There were very few women aboard the First Fleet which sailed to Australia in 1787. It had been decided that once settled in Botany Bay, Governor Phillip would send to the Friendly Islands (now Tonga) to collect a party of native women who would act as a stabilising influence for the garrison (comfort women) and a breeding bank for the male convicts who would be given land when their sentence was served and encouraged to settle, rear a family and help cement the foundations of this new continent. However, Governor Phillip soon realised that the harsh conditions of the Sydney Cove colony was no place for gentle, grass skirted females and instead, he wrote home to England asking the Home Secretary Lord Sydney to send out some women.

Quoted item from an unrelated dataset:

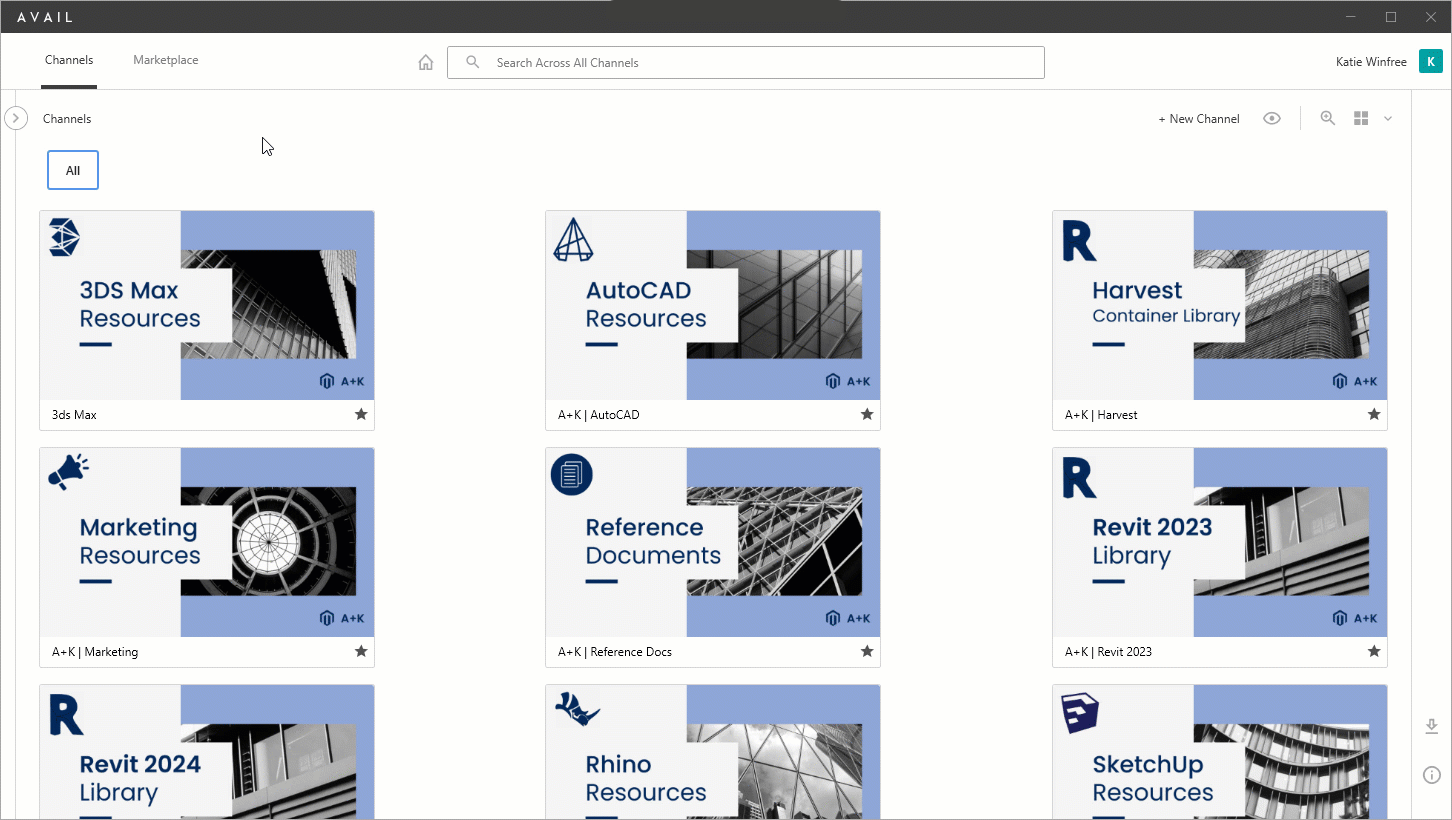Click the 3DS Max cube icon on the card
Image resolution: width=1452 pixels, height=820 pixels.
click(x=63, y=237)
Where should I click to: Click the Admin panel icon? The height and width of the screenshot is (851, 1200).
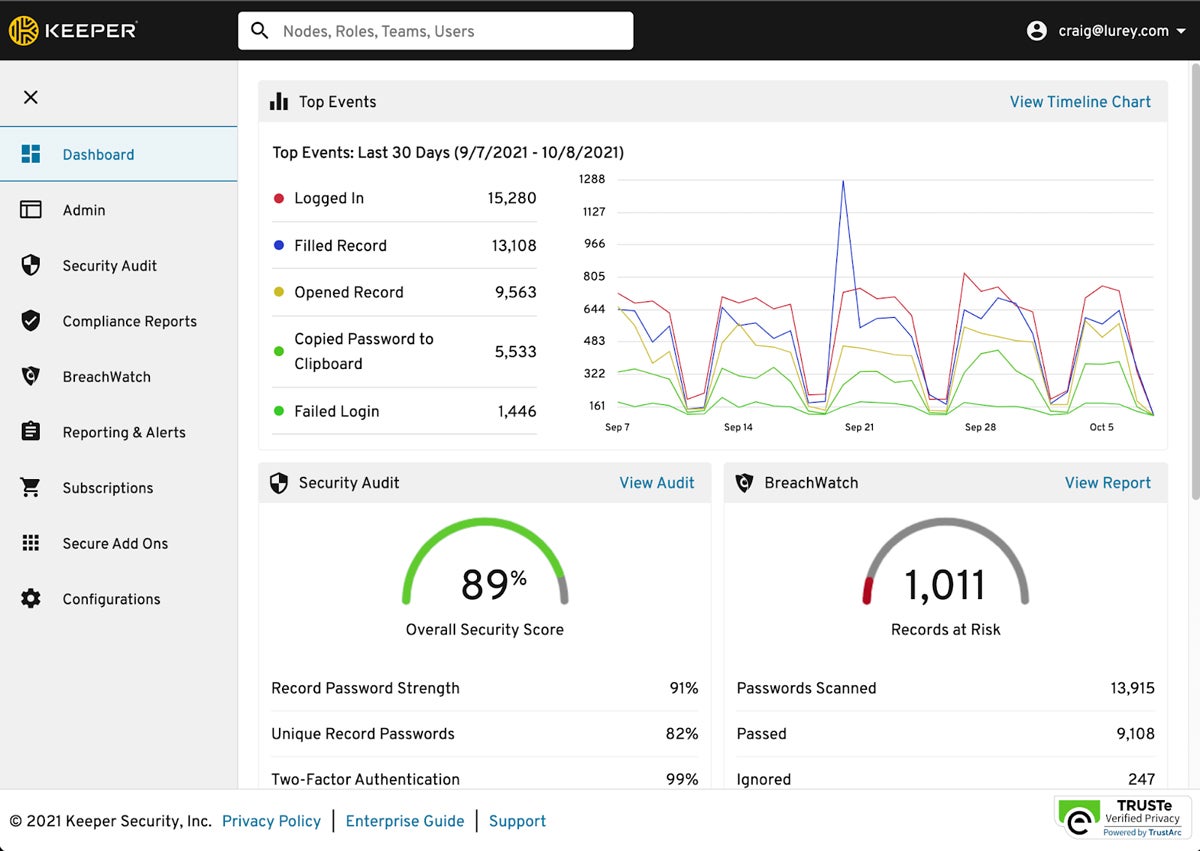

Not easy! There wouldn’t have been many women volunteering to sail out to a new country that nobody knew anything about – how was Lord Sydney going to fulfil Governor Phillip’s requirements? Well…… it so happened that Newgate Gaol was bursting at the seams with women – murderers, thieves, pick-pockets, drunks and prostitutes. The Lady Julian set sail in July 1789 with its reluctant cargo and this is the amazing story of the voyage and how these unprepossessing women reinvented themselves to become the grandmothers of Australia.

 

Unlike the characters in my other history talks, none of the women who sailed on the Lady Julian were important enough to have their portraits painted for posterity, nor were the sailors who crewed the Lady Julian – so when it came to creating my Powerpoint illustrations for the talk, I found that apart from King George III, Lord Sydney (after whom Sydney in Australia was named) and the first governor of Australia Sir Arthur Phillip, I was totally bereft of illustrations.  There was no choice other than to create my own cartoon pictures, not something I’d ever done before! I selected about twenty of the women convicts and brought them to life.  I’ve created two new cartoons this summer whilst I’ve been in Cornwall and you’ll be the first to see them

when I present the talk in November.  I look forward to seeing you all then.

 

Diane is a successful business woman with a talent for presentations and public speaking, as well as being an artist, whose colourful cartoons will be projected onto our screen to illustrate her talk. This will be a good one.